Nome - Antônio Ferreira Pinto. Profissão - negociador.
O caos no sistema penitenciário paulista não tem deixado o secretário-adjunto de Assuntos Penitenciários fazer outra coisa além de negociar com presos rebelados.
Ferreira, como é chamado pelos amigos, esteve à frente das negociações nas principais rebeliões nos últimos dois anos. No início de março de 95, ajudou a abafar a rebelião em Franco da Rocha, na qual 66 pessoas foram mantidas como reféns.
O prestígio de Ferreira se mede por um fato incomum: ocupava no governo Fleury, de quem foi colega de turma na Polícia Militar, o mesmo cargo que ocupa hoje no governo Covas.
A última semana do secretário-adjunto foi passada na Penitenciária 1 de Tremembé (135 km a nordeste de São Paulo).
Exposto a um calor de 38º (na sombra), Ferreira não tirou o paletó nem alterou o tom da voz durante as 94 horas da mais longa rebelião do Estado.

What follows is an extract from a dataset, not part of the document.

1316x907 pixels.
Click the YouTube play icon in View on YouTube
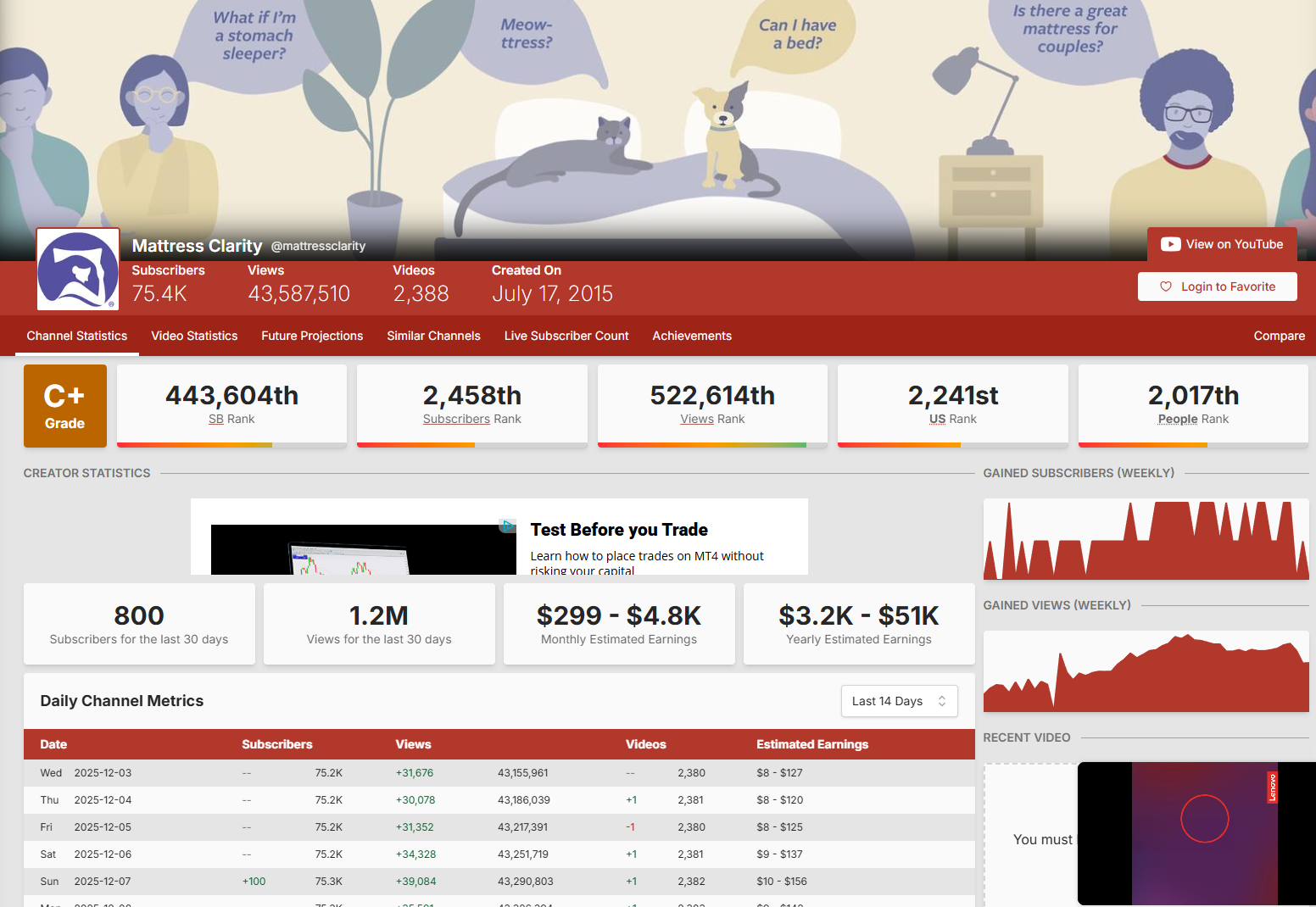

Ao fim, conseguiu libertar todos os reféns sem precisar fazer grandes concessões aos amotinados.
Ao longo das negociações, Ferreira mostrou como faz para ser respeitado -ou temido, como preferem alguns- pelos presos. Em voz baixa ele diz aos líderes da rebelião que a tropa de choque da PM está pronta para invadir o presídio, mas que o desejo do governo é negociar. Em Tremembé, a tática voltou a funcionar.

Sem entrevistas
Em seus dias de cão em Tremembé, Ferreira é obrigado a mostrar a sua habilidade também diante dos agentes penitenciários, insatisfeitos com a direção do presídio e com as denúncias de maus-tratos feitas pelos presos.
Nervosos, na terceira manhã de rebelião, os agentes impedem a entrada do deputado estadual Elói Pietá (PT-SP) no presídio.
Aos gritos de "vai trabalhar, vagabundo", muitos palavrões e ameaças de agressão, os agentes mantêm o deputado sob o sol por mais de cinco horas. Chamado para negociar, Ferreira vem à entrada do presídio e tenta dialogar. Ele pede aos agentes que deixem Pietá entrar e ouve, em resposta, um coro: "Não entra!!! Não entra!!!"
Discreto, o secretário-adjunto dá as costas aos agentes e retorna ao interior do presídio para negociar com os presos -aparentemente, mais dispostos a conversar. Orientado por Ferreira, no dia seguinte Pietá retorna ao presídio de Tremembé por volta das 5h da manhã. Sem enfrentar resistências, finalmente consegue entrar e acompanha o fim das negociações.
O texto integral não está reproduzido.